Natural Language Processing
NLP has enjoyed considerable progress over the last few years, so of course it was well represented here. In particular:
- Embeddings are everywhere, not only in NLP.
- The text summarization tutorial presented the basics of Transformers and latest techniques for summarization, based for instance on the BERT language model though BertSum.
- Summarization can be either extractive (i.e., select some sentences) or abstractive (i.e., paraphrases the text).
- The task can be seen as a form of translation from and to the same language, but with a length constraint.
- Some useful data sources for summarization training, because their articles contain human-crafted summaries: CNN, Daily Mail, The New York Times, XSum.
- Microsoft hosts a very nice repository with “easy” to use NLP recipes for different types of problems. This includes the summarization techniques mentioned above.
Healthcare and COVID-19
There were also various workshops dedicated to healthcare, but I could not attend them. What I did pay attention to was some of the COVID-19 talks.
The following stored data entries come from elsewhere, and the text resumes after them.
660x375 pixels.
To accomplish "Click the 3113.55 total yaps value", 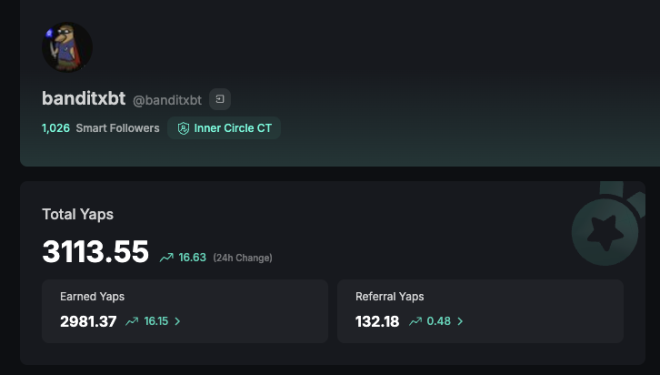I will tap(96, 252).
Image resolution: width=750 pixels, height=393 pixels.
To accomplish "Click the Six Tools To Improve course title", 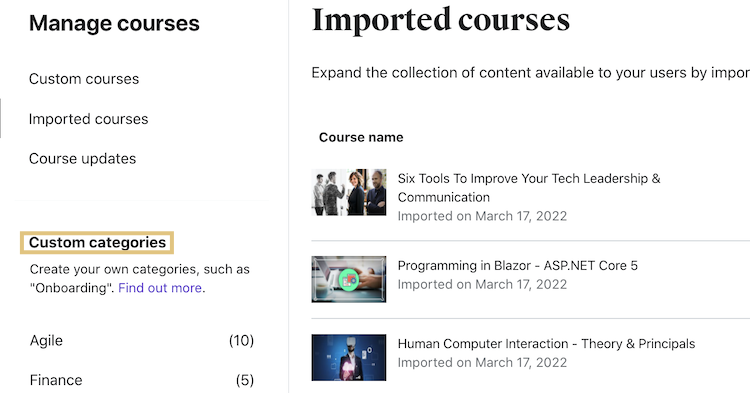I will (x=529, y=188).
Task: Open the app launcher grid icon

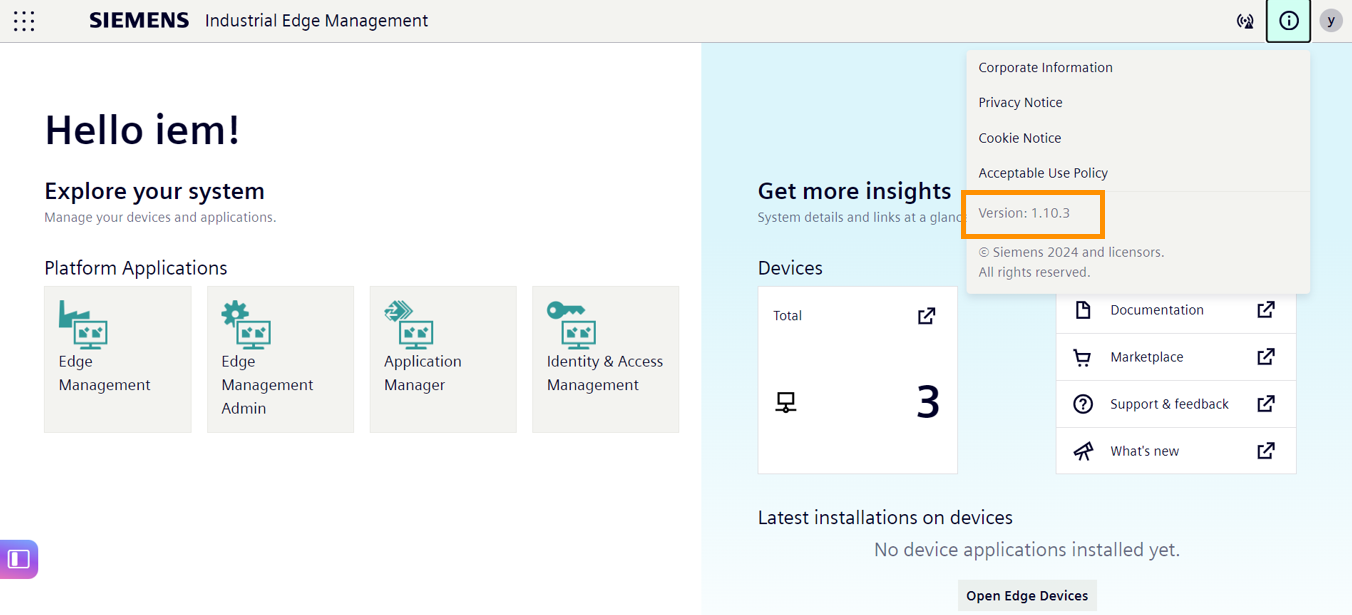Action: coord(23,20)
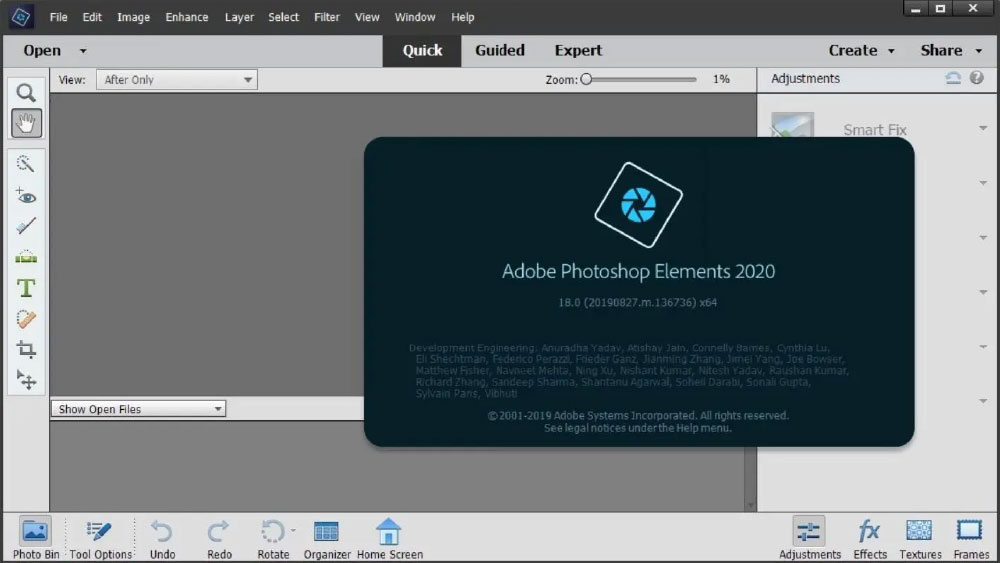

- Healthcare-related workshops if you feel like looking through their content:
- Workshop on Applied Data Science for Healthcare
- Knowledge-infused Mining and Learning
- Designing AI in support of Good Mental Health. Yes, I’m sure I could have benefited. Yes, I know it is a bad joke.
- Unsurprisingly, COVID-19 was extensively discussed.
- A lot of smart and well-intentioned people are working in modeling the pandemic. I’m afraid, however, that these results, including my own unpublished model, can’t really be trusted yet. At best, they must be interpreted by experts in the context of their domain knowledge and as support for other reasoning methods. The reason is that there’s no way to properly validate these models. They are constantly adapted to account for the latest facts, which means their predictions cannot go to far into the future (i.e., they are not validated beyond short-term predictions). However, they are helping us to learn a lot about computational modeling, and hopefully at some point we will have modern and reliable epidemic models for the next pandemic.
- I also think that since there is no strict, formal, control of predictions, it is actually hard to check which models are really working.